Entries for locating words and elements

....

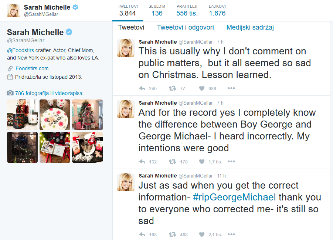Open more options on second tweet
The image size is (333, 240).
tap(231, 162)
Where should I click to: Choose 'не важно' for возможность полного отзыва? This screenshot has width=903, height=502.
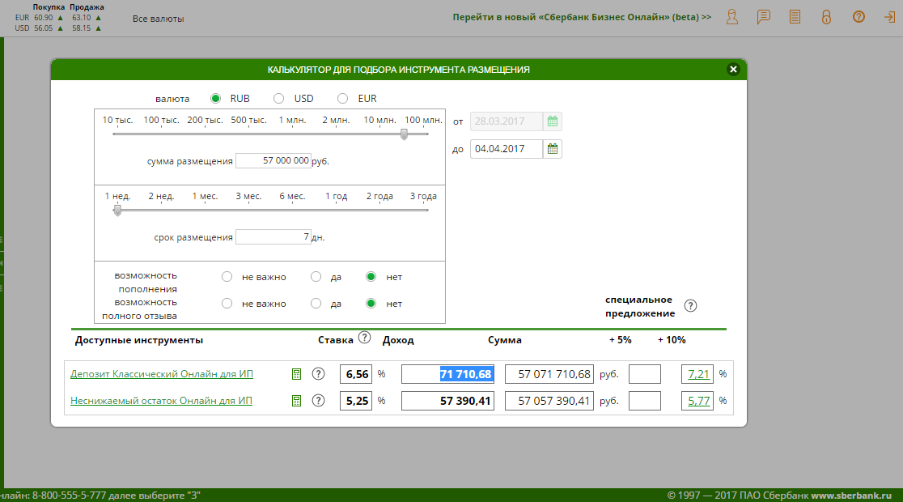tap(227, 304)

....

What is being asked:
Convert the records above into a JSON list of strings, one string per line, with blank lines omitted. Leave the pictures out of the answer.

Solved exercise:
[
  "Open more options on second tweet",
  "The image size is (333, 240).",
  "tap(231, 162)",
  "Where should I click to: Choose 'не важно' for возможность полного отзыва? This screenshot has width=903, height=502.",
  "tap(227, 304)"
]